Effective risk models should not only provide accurate prediction but also easy application in clinical practice. The most difficult to calculate is the IMS score, mainly due to the fact that each year of diabetes duration corresponds to the different amount of points from 0 to 100. Thus, getting the total score for the patient requires a specially designed online calculator. Nonetheless, we should remember it not only predicts diabetes remission but also provides clinicians with guidance in procedure type selection. One study reported that DiaRem performance differs according to various ethnic groups [38]. Therefore, its implementation in general practice may be restricted. DiaBetter score uses only three common elements, which can be easily obtained from patients’ medical records. Although the score proposed by Robert et al. contains as many as five parameters, all of them are dichotomic. As a result, the final score can be easily calculated during patients’ assessment. In conclusion, when considering the clinical application, the DiaBetter score and score proposed by Robert et al. are the easiest to implement into day-to-day medical practice.

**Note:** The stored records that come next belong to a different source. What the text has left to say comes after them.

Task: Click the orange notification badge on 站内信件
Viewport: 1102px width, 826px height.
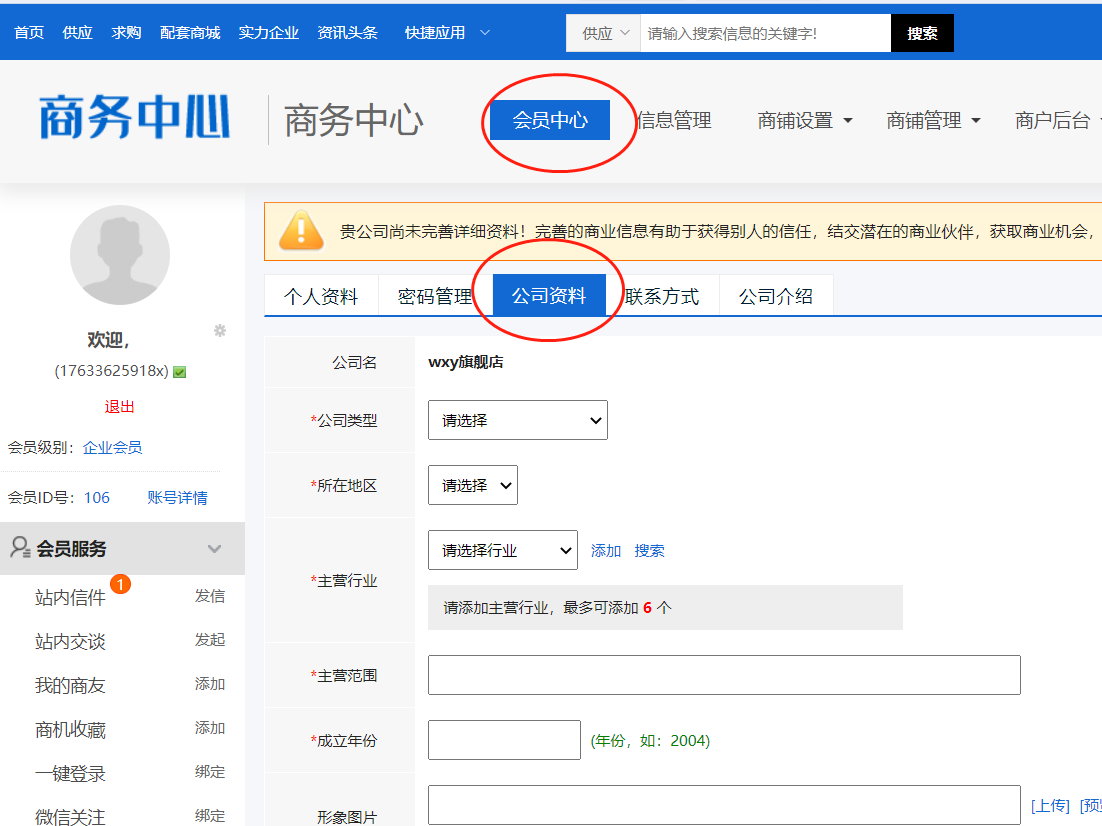Action: [121, 584]
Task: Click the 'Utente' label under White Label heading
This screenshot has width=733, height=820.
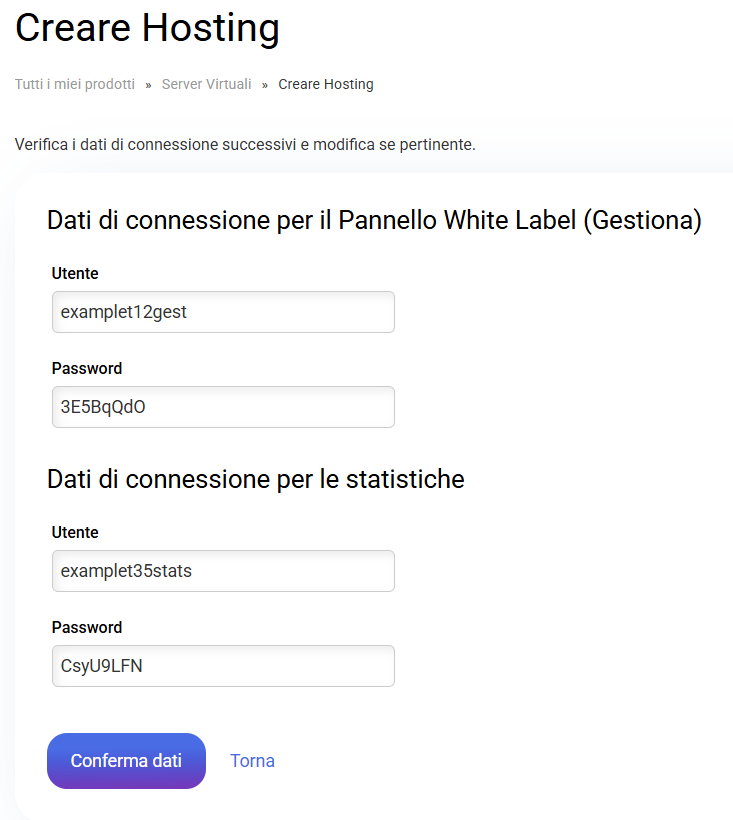Action: click(75, 273)
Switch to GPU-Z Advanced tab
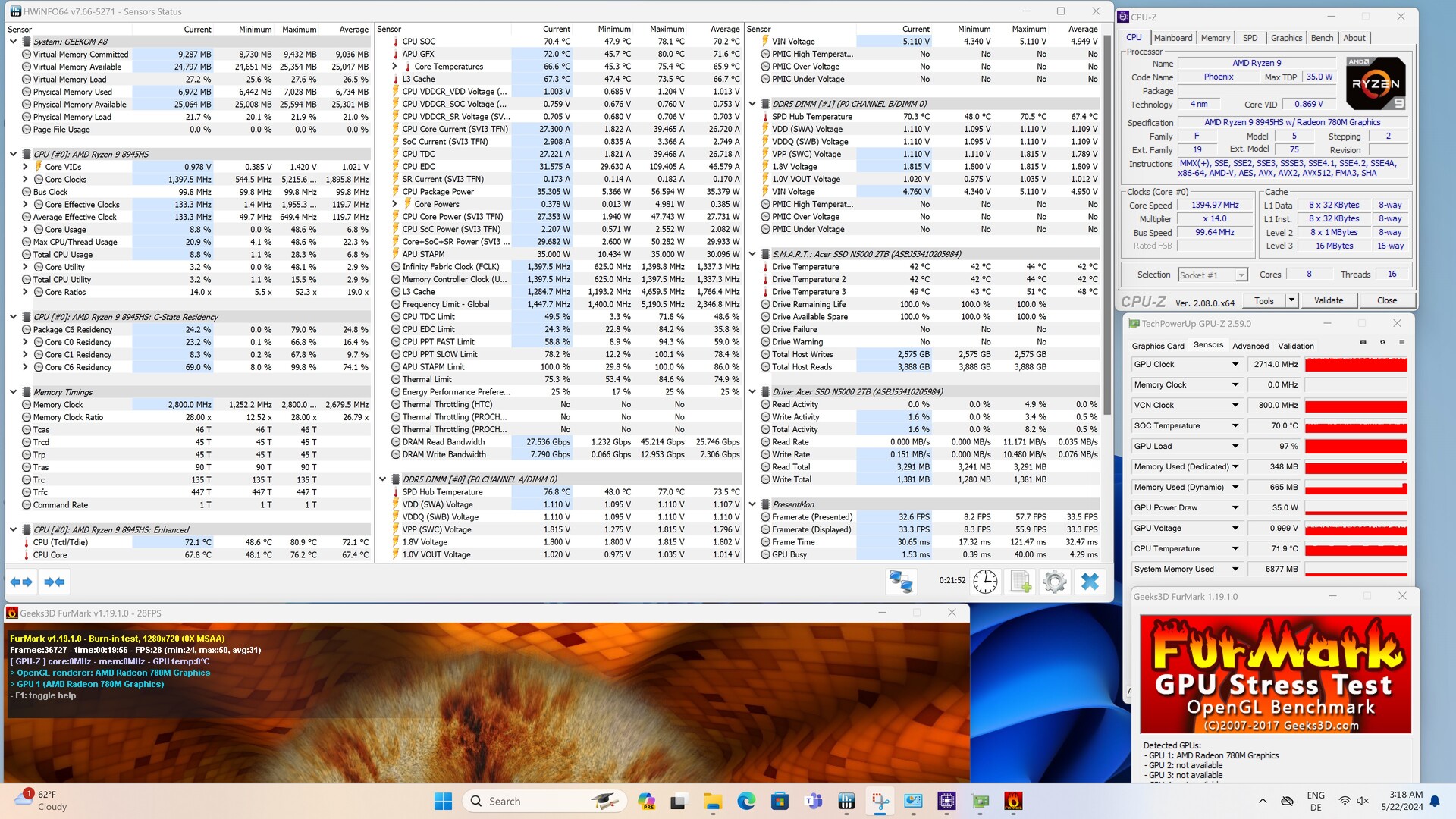The image size is (1456, 819). click(1250, 346)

Based on prediction properties and clinical utility, we aimed at determining the most adequate scoring system predicting T2DM remission. The DiaBetter had one of the highest AUROC value, recognized as excellent discrimination. Moreover, it was the only score which presented good calibration in all analyzed groups of patients. Taking these findings into consideration, we may claim that DiaBetter is the best model for predicting diabetes remission at 1 year after both RYGB and SG. Additionally, the DiaBetter score is easy to calculate in clinical practice. Thus, DiaBetter is believed to facilitate the decision-making process in qualifying patients for bariatric or metabolic surgery.

Limitations

The study has several limitations. Firstly, it has limitations inherent to single-center study and retrospective design. Although the size of our study group was relatively small, the study was adequately powered to provide reliable external validation. Furthermore, our study comprised only Caucasian patients. It is unclear whether similar findings can be transmitted to the worldwide population. Moreover, the duration of diabetes tends to be understated in retrospective analysis which may affect the overall performance of models. Secondly, we were not able to provide reliable long-term results due to significant lost-to-follow-up at 5 years after the surgery. Finally, we were unable to analyze all reported scoring systems including ABCD and DRS due to the inclusion of biomarkers not routinely measured in our department such as C-peptide and stimulated C-peptide respectively [39, 40]. However, since these scores rely on less conventional parameters, not assessed in the majority of hospitals, they presumably could not be easily implemented in clinical practice.

Conclusion

To sum up, our study revealed the DiaBetter score to be an adequate scoring system predicting T2DM remission at 1 year after bariatric surgery. This tool displayed excellent accuracy and advantages of easy clinical application. The effectiveness of its performance remains to be warranted in further prospective researches including a larger and more diverse cohort with at least a 5-year follow-up. Additionally, it is worth emphasizing that there are no accurate models to predict T2DM remission in patients with advanced stages of the disease which indicates an emerging field for research.